**Your goal**:
Beginning at the line that contains "Task: Click the 开始日期 start date field", repeat each line exactly through the last one of the records below, and leave out the pictures.

**Given records**:
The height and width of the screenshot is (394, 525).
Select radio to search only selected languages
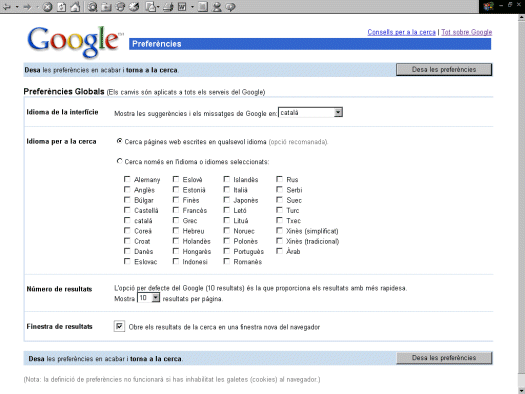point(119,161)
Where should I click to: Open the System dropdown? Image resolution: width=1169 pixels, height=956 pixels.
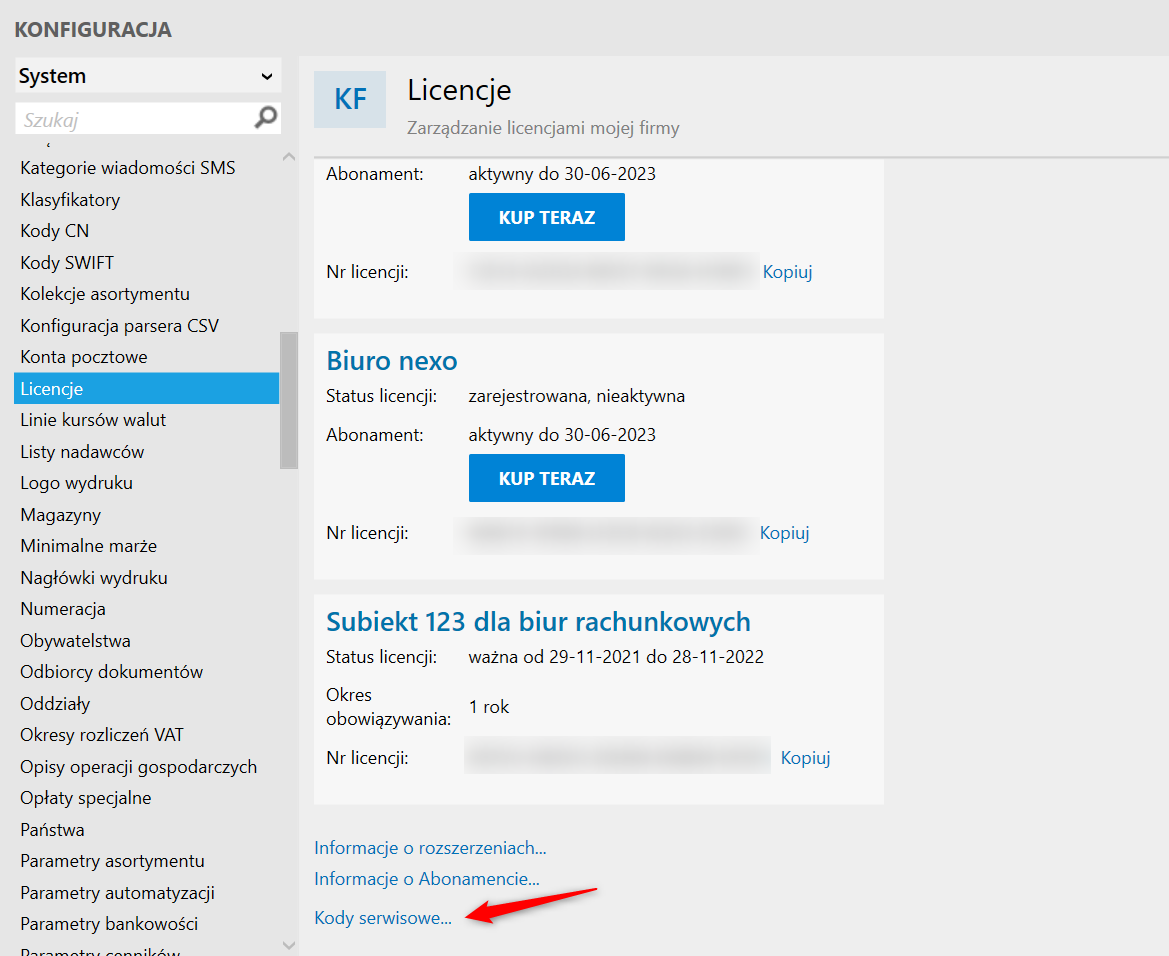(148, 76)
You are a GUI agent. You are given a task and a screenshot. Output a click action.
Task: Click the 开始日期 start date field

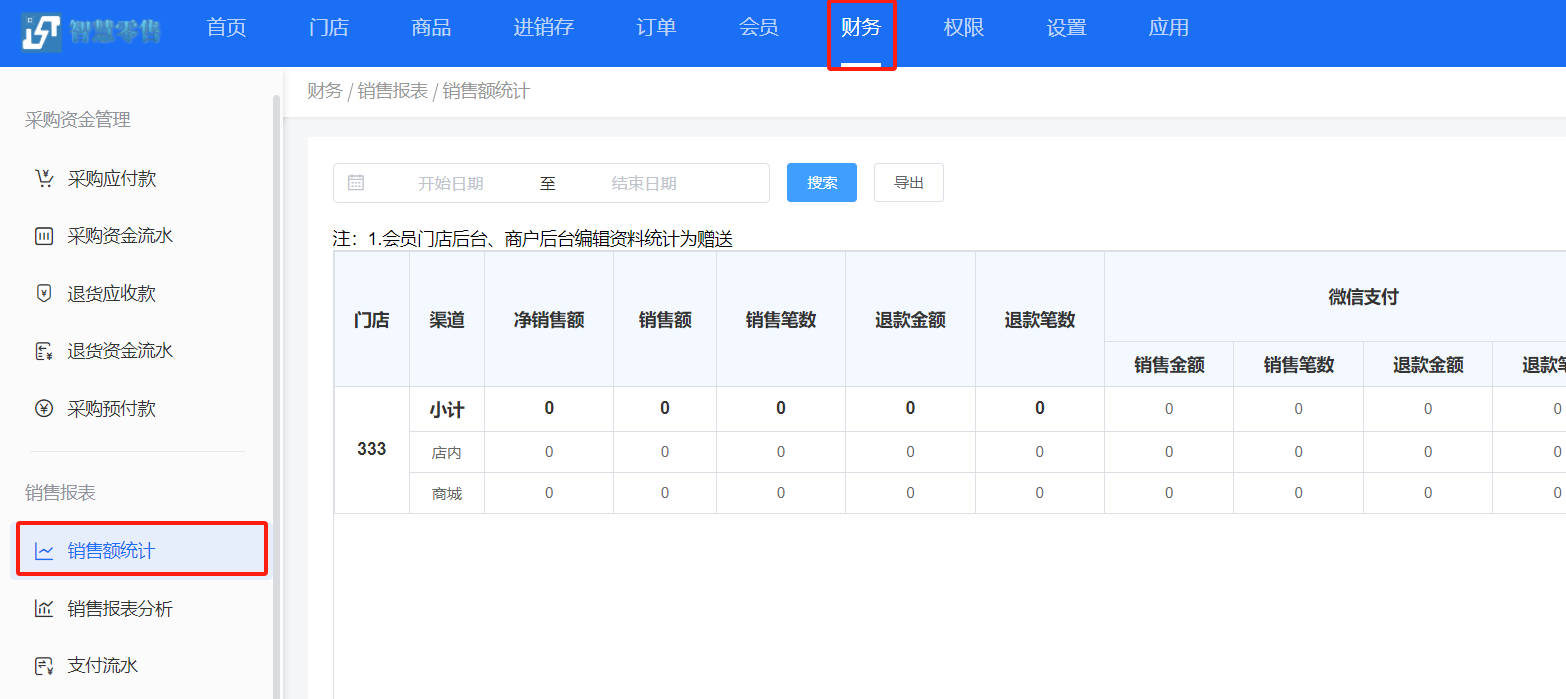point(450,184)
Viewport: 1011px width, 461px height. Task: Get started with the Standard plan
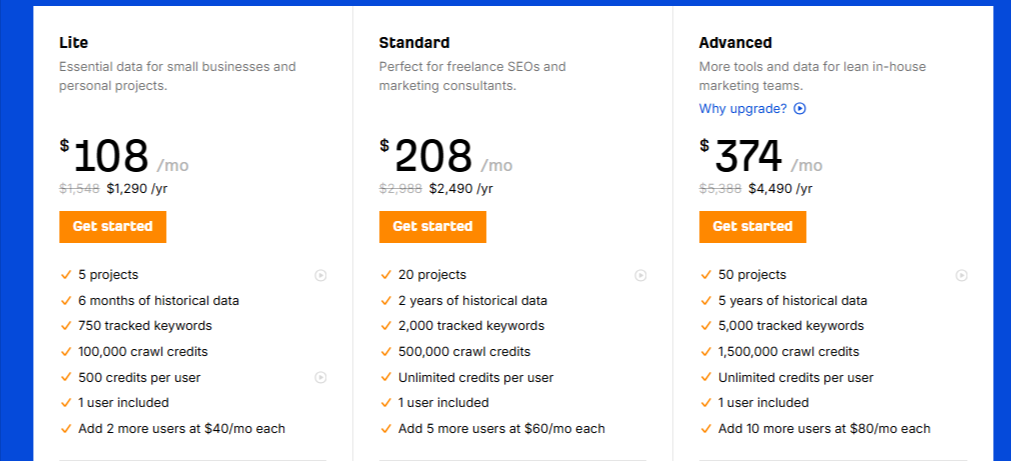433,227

**Output for this task**:
Task: Click the 开始日期 start date field

point(450,184)
Viewport: 1011px width, 461px height. Task: Get started with the Standard plan
433,227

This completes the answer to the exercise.